[Collected data entries]
━━━━━━━━━━━━━━━━
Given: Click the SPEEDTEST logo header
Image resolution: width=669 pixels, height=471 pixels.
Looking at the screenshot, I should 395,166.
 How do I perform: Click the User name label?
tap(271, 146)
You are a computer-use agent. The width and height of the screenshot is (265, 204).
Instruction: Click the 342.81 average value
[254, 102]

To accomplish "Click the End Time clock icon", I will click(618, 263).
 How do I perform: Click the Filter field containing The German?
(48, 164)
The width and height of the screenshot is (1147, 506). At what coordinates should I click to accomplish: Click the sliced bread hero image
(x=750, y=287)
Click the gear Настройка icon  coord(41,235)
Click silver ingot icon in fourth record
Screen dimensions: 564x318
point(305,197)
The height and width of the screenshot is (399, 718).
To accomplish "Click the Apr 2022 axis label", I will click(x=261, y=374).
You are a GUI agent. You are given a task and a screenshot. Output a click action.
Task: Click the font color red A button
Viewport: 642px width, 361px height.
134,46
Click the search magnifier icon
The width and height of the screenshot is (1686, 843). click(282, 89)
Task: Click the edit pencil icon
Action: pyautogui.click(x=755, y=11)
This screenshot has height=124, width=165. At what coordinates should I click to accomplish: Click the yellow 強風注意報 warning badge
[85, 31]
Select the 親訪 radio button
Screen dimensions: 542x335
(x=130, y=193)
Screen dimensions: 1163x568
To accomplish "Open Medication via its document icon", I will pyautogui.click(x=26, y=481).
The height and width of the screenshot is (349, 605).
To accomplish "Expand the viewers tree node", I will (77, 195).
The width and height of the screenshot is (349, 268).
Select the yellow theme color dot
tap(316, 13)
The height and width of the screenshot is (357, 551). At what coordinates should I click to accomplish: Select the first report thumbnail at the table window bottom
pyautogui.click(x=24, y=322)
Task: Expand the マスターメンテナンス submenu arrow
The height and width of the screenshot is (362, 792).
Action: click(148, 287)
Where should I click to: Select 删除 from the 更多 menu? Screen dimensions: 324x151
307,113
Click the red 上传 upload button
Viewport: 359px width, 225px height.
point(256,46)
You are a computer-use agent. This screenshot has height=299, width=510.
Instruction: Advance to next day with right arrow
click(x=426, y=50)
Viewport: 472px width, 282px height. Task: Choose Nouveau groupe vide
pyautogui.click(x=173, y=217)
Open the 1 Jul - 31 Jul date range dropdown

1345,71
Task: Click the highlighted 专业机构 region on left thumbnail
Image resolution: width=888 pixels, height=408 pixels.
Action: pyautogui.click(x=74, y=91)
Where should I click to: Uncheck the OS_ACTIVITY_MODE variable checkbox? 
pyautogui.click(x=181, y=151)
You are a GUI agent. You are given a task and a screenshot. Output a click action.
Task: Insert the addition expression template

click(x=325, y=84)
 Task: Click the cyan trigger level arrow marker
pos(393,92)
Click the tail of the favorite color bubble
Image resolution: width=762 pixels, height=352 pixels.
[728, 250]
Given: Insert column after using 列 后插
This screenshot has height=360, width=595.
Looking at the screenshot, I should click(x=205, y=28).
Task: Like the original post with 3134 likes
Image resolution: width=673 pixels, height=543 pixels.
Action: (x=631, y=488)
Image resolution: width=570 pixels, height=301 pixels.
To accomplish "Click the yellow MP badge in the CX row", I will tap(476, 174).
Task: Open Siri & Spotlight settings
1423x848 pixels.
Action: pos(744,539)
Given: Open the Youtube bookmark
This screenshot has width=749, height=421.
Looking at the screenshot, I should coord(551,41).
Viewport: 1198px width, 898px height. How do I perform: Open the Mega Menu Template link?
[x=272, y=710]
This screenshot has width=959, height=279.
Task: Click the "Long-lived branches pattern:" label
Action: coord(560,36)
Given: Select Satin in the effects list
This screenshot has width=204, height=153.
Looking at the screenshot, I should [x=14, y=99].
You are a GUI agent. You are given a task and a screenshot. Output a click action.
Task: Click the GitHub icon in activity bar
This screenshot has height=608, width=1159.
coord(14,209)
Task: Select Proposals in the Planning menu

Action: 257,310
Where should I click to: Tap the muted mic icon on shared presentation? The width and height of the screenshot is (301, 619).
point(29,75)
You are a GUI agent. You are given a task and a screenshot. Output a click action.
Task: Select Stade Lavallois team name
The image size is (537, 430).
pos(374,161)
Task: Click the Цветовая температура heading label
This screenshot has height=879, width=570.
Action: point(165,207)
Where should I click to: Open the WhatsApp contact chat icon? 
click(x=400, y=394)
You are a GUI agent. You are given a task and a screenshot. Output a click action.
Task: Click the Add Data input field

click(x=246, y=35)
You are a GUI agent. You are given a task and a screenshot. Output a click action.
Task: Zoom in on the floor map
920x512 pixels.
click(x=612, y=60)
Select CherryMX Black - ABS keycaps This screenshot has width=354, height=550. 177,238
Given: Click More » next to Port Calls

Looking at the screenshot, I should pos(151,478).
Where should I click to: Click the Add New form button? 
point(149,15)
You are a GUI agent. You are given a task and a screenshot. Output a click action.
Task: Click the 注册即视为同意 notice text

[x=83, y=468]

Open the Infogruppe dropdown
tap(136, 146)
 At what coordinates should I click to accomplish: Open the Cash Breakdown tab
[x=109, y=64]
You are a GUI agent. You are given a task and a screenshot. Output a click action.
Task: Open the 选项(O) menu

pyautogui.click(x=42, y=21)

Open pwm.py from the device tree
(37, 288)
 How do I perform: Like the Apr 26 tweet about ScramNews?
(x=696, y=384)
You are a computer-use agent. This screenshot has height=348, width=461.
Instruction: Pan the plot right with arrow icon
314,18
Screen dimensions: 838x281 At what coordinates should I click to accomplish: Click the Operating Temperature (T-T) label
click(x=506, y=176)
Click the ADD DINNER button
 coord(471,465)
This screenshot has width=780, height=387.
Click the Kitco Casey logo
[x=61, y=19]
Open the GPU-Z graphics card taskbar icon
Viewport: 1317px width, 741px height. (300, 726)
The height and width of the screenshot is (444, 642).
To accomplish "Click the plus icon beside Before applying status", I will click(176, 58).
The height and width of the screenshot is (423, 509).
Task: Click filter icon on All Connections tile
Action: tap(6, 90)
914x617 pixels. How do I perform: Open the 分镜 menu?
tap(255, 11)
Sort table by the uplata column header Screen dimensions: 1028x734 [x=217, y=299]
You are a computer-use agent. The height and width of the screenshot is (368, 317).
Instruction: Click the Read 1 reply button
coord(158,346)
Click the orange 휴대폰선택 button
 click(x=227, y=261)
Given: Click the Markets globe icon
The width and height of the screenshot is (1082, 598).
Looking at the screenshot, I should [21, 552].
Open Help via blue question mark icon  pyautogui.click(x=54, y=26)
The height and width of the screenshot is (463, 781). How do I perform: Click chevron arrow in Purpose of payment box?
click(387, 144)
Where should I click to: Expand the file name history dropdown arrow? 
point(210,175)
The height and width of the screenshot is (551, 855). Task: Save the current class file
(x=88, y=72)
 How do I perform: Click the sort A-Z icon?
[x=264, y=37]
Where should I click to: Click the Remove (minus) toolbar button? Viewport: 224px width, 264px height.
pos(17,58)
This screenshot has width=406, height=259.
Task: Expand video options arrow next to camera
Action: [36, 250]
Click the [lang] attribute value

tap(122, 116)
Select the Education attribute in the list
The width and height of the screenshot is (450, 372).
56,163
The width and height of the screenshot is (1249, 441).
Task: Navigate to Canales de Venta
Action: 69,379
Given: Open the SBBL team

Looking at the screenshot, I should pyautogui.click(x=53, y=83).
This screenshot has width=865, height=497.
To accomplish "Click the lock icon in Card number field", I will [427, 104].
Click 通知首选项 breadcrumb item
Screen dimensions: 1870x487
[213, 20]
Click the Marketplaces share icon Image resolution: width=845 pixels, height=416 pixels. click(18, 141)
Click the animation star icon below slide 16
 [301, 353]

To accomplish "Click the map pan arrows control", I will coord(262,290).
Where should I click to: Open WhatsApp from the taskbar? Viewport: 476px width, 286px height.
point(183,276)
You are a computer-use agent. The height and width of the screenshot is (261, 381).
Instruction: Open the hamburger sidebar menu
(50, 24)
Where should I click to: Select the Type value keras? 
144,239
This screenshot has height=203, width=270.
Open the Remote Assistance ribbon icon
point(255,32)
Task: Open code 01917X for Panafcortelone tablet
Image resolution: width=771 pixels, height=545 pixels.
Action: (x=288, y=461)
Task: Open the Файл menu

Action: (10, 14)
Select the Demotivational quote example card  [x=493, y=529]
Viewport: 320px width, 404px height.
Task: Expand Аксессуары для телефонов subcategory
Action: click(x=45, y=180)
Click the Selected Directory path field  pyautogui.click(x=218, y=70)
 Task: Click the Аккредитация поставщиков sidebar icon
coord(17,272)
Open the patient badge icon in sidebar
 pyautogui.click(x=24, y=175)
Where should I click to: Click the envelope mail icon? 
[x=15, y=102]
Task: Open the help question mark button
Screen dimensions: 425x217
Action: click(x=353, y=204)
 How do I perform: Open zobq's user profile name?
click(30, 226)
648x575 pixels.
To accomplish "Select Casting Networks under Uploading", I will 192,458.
━━━━━━━━━━━━━━━━
# [Task requirements]
Look above for the line with "This screenshot has height=203, width=270." and the line with "Click the Selected". Retype those two lines and every line between them exactly, adding nothing.

# [Answer for the task]
This screenshot has height=203, width=270.
Open the Remote Assistance ribbon icon
point(255,32)
Task: Open code 01917X for Panafcortelone tablet
Image resolution: width=771 pixels, height=545 pixels.
Action: (x=288, y=461)
Task: Open the Файл menu

Action: (10, 14)
Select the Demotivational quote example card  [x=493, y=529]
Viewport: 320px width, 404px height.
Task: Expand Аксессуары для телефонов subcategory
Action: click(x=45, y=180)
Click the Selected Directory path field  pyautogui.click(x=218, y=70)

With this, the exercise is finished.